Marine transportation demand for tankers is a derived demand. It arises from the energy consumption requirements of regional economies. Petroleum product marine transportation demand arises from matching consumption with refined product production in refining regions. Integrated with the supply logistics chain for petroleum, crude oil marine transportation demand for tankers arises from matching refinery raw materials requirements with crude oil production.
Tanker demand can be defined as the requirement to transport by ship liquid hydrocarbons in bulk from origin to destination. The parameters comprising tanker demand are several. Demand is characterized by the type of cargo required to be transported and by extension the ships capable of doing so. The parcel size of the cargo is a function of the trade and driven by either custom or constraint at the loading port or discharging port. Related to parcel size is the frequency of the demand for delivery of the cargo. Finally, cargoes are loaded and discharged in a plethora of locations worldwide on numerous trade routes.
Adding to the complexity of calculating tanker demand is the fact that these four parameters are also a function of time. Fortunately, the practical application is simplified by the way vessels, cargoes and trades have collectively evolved over time.
VLCC and Suezmax demand is comprised almost entirely of crude oil transport. Aframax and Panamax tanker demand is made up of crude oil transport and the carriage of residual petroleum products such as fuel oil. LR2, LR1 and MR demand is comprised mainly of the transport of clean petroleum products such as gasoline, jet fuel and diesel.
The evaluation of tanker transportation demand reduces to the understanding how much of what type of cargo is transported on what type of ships over what geographic trade routes.

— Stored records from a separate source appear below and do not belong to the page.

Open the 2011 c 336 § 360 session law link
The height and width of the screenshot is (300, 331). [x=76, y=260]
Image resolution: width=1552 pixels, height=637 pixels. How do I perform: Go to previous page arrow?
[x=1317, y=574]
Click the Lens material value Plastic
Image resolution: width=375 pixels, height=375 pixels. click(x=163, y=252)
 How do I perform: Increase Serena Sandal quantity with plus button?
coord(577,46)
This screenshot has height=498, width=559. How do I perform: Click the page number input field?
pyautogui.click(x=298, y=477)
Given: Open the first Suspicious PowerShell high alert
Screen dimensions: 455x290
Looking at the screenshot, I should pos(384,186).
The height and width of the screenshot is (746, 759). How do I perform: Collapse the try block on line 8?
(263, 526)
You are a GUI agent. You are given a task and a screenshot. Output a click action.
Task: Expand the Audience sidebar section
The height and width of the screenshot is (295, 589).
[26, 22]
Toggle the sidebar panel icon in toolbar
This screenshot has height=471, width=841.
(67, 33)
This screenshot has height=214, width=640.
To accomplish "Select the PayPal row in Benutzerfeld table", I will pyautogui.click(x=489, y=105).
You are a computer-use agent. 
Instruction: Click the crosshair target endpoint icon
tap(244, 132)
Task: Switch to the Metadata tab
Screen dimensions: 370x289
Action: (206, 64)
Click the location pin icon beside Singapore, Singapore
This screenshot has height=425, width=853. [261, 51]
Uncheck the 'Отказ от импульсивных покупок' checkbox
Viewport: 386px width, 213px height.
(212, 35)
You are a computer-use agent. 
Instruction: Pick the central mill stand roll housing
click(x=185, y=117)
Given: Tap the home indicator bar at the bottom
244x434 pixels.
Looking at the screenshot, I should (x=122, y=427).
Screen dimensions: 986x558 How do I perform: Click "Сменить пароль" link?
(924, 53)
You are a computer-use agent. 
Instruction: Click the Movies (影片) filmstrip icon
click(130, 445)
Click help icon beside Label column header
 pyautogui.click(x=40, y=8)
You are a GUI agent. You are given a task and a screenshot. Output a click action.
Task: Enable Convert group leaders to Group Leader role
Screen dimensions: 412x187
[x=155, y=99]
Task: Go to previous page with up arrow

This latter spatial element is critically important to the proper evaluation of transport demand. This is because it takes more of the same sized vessels to deliver an equivalent stream of crude oil or products on a longer voyage between load port and discharge port than on a shorter voyage.
The schematic to the right here illustrates this point. The various bars represent the number of Suezmax vessels required to deliver 100,000 barrels per day over trade routes of various lengths. These results are based on round trip voyage assumptions, transporting cargo from load port to discharge port and traveling back to the load port empty (in ballast). Clearly, the trade dimension to tanker demand must not be neglected.
Tanker demand, with this spatial dimension included, is referred to as a demand matrix or trade matrix. This trade matrix is characterized by different sized vessels carrying different types of cargoes of crude oil and refined products on voyages between loading regions and discharging regions around the world. Each of these voyages consumes a specific amount of time directly related to the length of the voyage. The sum of all of the cargoes requiring transport over all of these distances collectively represents the global demand for tankers at a given point in time, represented in units of ton-miles.
A cargo of 280,000 metric tons of crude oil transported from Ras Tanura in Saudi Arabia to LOOP in the US Gulf represents 3,461,080,000 ton-miles of tanker demand.
If the characteristics of the trade matrix change in any way, demand for tankers will also be impacted. Changing trade patterns may elevate or reduce tanker demand. Shifting volumes, even if offsetting, may give rise to substantial changes in underlying tanker demand by virtue of the trades on which the volumes exist. In practice, when trading patterns are stable, cargo volume fluctuations lead directly to transportation demand fluctuations. However, if new trades emerge or old patterns change, the demand effect may be substantial and must be considered.
McQuilling Services add that in their 'Tanker Market Outlook' the researchers start with bilateral marine trade of crude and refined products between countries and transform this information into global ton-mile demand by vessel class.